PROBLEM
Please rewrite the entries below, replacing "Screen dimensions" with "Display size" everywhere and changing nothing else.

## begin

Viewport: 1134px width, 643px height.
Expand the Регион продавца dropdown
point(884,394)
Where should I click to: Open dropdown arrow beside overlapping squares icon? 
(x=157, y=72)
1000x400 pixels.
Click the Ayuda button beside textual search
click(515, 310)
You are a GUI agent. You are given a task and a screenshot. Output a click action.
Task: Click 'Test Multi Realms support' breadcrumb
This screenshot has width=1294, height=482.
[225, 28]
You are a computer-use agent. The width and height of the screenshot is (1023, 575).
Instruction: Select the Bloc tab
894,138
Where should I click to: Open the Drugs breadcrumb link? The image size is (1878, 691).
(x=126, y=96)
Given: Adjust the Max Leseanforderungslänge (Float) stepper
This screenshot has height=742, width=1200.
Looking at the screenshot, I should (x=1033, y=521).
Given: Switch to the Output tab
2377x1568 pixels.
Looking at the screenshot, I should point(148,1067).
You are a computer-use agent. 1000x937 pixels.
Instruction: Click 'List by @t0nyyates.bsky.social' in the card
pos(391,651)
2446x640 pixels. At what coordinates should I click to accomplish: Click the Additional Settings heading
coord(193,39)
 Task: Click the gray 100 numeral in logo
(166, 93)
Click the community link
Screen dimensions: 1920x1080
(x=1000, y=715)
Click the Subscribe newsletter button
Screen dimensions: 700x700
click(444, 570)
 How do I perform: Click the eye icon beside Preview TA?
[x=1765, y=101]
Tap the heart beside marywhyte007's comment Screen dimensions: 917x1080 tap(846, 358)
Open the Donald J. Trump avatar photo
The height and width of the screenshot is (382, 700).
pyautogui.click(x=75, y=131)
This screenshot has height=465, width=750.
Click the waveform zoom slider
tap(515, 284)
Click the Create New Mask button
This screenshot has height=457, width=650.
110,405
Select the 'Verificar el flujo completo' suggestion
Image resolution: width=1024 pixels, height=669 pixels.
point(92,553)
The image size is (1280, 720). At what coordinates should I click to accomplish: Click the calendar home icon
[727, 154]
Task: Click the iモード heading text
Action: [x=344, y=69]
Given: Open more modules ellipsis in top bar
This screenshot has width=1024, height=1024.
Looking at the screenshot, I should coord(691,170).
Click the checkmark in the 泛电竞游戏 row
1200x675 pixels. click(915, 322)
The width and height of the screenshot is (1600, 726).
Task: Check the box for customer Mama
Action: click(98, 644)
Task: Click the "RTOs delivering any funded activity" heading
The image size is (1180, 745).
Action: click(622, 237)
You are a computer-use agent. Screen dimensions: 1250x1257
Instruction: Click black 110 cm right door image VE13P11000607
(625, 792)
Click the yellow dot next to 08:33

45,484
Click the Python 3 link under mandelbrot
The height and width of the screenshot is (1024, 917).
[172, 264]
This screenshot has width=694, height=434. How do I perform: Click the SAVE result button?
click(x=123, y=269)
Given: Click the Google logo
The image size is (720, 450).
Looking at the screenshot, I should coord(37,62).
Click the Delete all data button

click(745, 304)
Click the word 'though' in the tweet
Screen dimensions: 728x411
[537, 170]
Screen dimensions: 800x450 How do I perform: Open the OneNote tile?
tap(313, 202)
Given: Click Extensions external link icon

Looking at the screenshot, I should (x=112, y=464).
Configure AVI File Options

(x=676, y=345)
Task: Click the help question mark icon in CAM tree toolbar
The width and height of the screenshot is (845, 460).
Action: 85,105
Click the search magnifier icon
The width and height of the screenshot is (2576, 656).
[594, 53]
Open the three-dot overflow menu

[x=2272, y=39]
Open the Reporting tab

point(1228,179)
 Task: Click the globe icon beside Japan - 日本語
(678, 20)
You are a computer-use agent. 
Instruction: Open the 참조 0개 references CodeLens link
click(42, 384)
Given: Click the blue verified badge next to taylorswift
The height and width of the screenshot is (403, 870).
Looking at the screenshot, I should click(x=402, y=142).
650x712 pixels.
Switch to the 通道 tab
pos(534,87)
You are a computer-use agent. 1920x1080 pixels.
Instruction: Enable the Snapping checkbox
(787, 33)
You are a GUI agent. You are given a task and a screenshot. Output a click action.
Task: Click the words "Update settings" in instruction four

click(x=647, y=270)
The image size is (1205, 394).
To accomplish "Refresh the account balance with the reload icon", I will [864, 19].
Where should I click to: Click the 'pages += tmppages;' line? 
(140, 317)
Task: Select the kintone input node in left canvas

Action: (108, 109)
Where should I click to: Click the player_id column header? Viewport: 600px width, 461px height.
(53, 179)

## end

TASK RESULT
Viewport: 1134px width, 643px height.
Expand the Регион продавца dropdown
point(884,394)
Where should I click to: Open dropdown arrow beside overlapping squares icon? 
(x=157, y=72)
1000x400 pixels.
Click the Ayuda button beside textual search
click(515, 310)
You are a GUI agent. You are given a task and a screenshot. Output a click action.
Task: Click 'Test Multi Realms support' breadcrumb
This screenshot has width=1294, height=482.
[225, 28]
You are a computer-use agent. The width and height of the screenshot is (1023, 575).
Instruction: Select the Bloc tab
894,138
Where should I click to: Open the Drugs breadcrumb link? The image size is (1878, 691).
(x=126, y=96)
Given: Adjust the Max Leseanforderungslänge (Float) stepper
This screenshot has height=742, width=1200.
Looking at the screenshot, I should (x=1033, y=521).
Given: Switch to the Output tab
2377x1568 pixels.
Looking at the screenshot, I should point(148,1067).
You are a computer-use agent. 1000x937 pixels.
Instruction: Click 'List by @t0nyyates.bsky.social' in the card
pos(391,651)
2446x640 pixels. At what coordinates should I click to accomplish: Click the Additional Settings heading
coord(193,39)
 Task: Click the gray 100 numeral in logo
(166, 93)
Click the community link
Display size: 1920x1080
(x=1000, y=715)
Click the Subscribe newsletter button
Display size: 700x700
click(444, 570)
 How do I perform: Click the eye icon beside Preview TA?
[x=1765, y=101]
Tap the heart beside marywhyte007's comment Display size: 917x1080 tap(846, 358)
Open the Donald J. Trump avatar photo
The height and width of the screenshot is (382, 700).
pyautogui.click(x=75, y=131)
This screenshot has height=465, width=750.
Click the waveform zoom slider
tap(515, 284)
Click the Create New Mask button
This screenshot has height=457, width=650.
110,405
Select the 'Verificar el flujo completo' suggestion
Image resolution: width=1024 pixels, height=669 pixels.
point(92,553)
The image size is (1280, 720). At what coordinates should I click to accomplish: Click the calendar home icon
[727, 154]
Task: Click the iモード heading text
Action: [x=344, y=69]
Given: Open more modules ellipsis in top bar
This screenshot has width=1024, height=1024.
Looking at the screenshot, I should coord(691,170).
Click the checkmark in the 泛电竞游戏 row
1200x675 pixels. click(915, 322)
The width and height of the screenshot is (1600, 726).
Task: Check the box for customer Mama
Action: click(98, 644)
Task: Click the "RTOs delivering any funded activity" heading
The image size is (1180, 745).
Action: click(622, 237)
You are a computer-use agent. Display size: 1250x1257
Instruction: Click black 110 cm right door image VE13P11000607
(625, 792)
Click the yellow dot next to 08:33

45,484
Click the Python 3 link under mandelbrot
The height and width of the screenshot is (1024, 917).
[172, 264]
This screenshot has width=694, height=434. How do I perform: Click the SAVE result button?
click(x=123, y=269)
Given: Click the Google logo
The image size is (720, 450).
Looking at the screenshot, I should coord(37,62).
Click the Delete all data button

click(745, 304)
Click the word 'though' in the tweet
Display size: 728x411
[537, 170]
Display size: 800x450 How do I perform: Open the OneNote tile?
tap(313, 202)
Given: Click Extensions external link icon

Looking at the screenshot, I should (x=112, y=464).
Configure AVI File Options

(x=676, y=345)
Task: Click the help question mark icon in CAM tree toolbar
The width and height of the screenshot is (845, 460).
Action: 85,105
Click the search magnifier icon
The width and height of the screenshot is (2576, 656).
[594, 53]
Open the three-dot overflow menu

[x=2272, y=39]
Open the Reporting tab

point(1228,179)
 Task: Click the globe icon beside Japan - 日本語
(678, 20)
You are a computer-use agent. 
Instruction: Open the 참조 0개 references CodeLens link
click(42, 384)
Given: Click the blue verified badge next to taylorswift
The height and width of the screenshot is (403, 870).
Looking at the screenshot, I should click(x=402, y=142).
650x712 pixels.
Switch to the 通道 tab
pos(534,87)
You are a computer-use agent. 1920x1080 pixels.
Instruction: Enable the Snapping checkbox
(787, 33)
You are a GUI agent. You are given a task and a screenshot. Output a click action.
Task: Click the words "Update settings" in instruction four

click(x=647, y=270)
The image size is (1205, 394).
To accomplish "Refresh the account balance with the reload icon", I will [864, 19].
Where should I click to: Click the 'pages += tmppages;' line? 
(140, 317)
Task: Select the kintone input node in left canvas

Action: (108, 109)
Where should I click to: Click the player_id column header? Viewport: 600px width, 461px height.
(53, 179)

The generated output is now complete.